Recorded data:
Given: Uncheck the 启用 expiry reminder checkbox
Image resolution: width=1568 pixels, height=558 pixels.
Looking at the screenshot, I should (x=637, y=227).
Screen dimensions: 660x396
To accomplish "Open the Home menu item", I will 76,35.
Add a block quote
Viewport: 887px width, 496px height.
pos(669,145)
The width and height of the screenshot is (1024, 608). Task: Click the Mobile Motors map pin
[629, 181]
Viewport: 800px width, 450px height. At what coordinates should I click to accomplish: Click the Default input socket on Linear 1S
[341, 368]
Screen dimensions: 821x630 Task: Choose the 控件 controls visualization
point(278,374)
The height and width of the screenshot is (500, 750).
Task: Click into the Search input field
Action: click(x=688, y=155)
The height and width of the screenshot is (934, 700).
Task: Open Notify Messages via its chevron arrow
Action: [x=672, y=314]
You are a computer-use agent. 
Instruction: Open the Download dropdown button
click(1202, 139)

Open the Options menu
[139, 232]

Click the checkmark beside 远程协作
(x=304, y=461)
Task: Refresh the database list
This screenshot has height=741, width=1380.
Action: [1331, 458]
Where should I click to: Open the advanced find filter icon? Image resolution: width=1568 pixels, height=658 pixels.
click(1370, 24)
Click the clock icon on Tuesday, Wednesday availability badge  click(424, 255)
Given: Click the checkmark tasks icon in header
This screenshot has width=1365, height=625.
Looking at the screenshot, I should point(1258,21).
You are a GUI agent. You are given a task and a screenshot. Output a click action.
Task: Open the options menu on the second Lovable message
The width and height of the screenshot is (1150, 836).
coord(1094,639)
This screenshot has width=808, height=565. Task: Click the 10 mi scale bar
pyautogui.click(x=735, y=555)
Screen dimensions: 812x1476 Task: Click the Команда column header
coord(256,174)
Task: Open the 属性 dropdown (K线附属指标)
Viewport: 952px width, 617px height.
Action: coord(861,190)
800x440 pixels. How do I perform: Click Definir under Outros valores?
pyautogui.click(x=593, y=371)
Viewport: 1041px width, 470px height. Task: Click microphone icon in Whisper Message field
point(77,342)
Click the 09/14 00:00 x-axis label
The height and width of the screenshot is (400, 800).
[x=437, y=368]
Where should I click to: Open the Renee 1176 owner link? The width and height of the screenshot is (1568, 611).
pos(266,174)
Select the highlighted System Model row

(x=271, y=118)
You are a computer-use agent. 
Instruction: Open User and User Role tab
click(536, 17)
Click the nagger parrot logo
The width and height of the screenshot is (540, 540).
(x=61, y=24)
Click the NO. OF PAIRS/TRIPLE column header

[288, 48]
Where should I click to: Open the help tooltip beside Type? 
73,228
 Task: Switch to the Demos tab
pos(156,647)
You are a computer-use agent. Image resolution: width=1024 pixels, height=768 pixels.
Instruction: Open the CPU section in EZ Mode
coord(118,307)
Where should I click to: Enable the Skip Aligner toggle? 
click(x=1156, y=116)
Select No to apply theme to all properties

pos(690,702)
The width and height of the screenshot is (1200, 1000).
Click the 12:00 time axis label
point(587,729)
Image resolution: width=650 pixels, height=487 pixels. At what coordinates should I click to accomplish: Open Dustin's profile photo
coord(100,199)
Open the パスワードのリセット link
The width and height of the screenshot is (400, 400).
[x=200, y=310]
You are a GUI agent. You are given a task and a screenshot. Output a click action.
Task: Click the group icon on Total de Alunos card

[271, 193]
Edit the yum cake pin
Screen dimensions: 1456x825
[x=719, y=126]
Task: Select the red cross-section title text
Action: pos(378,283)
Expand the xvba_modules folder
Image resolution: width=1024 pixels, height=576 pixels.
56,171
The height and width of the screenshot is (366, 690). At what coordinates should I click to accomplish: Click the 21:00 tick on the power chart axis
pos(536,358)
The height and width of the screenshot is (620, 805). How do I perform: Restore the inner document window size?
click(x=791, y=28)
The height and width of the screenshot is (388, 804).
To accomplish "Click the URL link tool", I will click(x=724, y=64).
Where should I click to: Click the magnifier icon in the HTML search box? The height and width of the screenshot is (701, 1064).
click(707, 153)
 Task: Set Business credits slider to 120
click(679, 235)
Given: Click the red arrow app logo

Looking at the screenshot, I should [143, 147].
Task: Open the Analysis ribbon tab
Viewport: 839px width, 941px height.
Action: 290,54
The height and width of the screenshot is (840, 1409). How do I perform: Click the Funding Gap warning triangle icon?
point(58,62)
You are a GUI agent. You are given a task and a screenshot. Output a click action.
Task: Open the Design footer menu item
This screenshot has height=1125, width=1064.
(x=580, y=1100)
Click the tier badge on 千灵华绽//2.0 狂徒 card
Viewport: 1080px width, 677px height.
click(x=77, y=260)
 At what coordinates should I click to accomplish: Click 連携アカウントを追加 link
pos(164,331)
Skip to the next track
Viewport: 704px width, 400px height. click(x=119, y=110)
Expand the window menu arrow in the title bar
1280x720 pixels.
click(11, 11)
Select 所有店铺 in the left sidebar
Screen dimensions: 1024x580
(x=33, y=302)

Assignment
Which lines in the data above hold the word "Expand"? Return each of them.

Result of the exercise
Expand the xvba_modules folder
Expand the window menu arrow in the title bar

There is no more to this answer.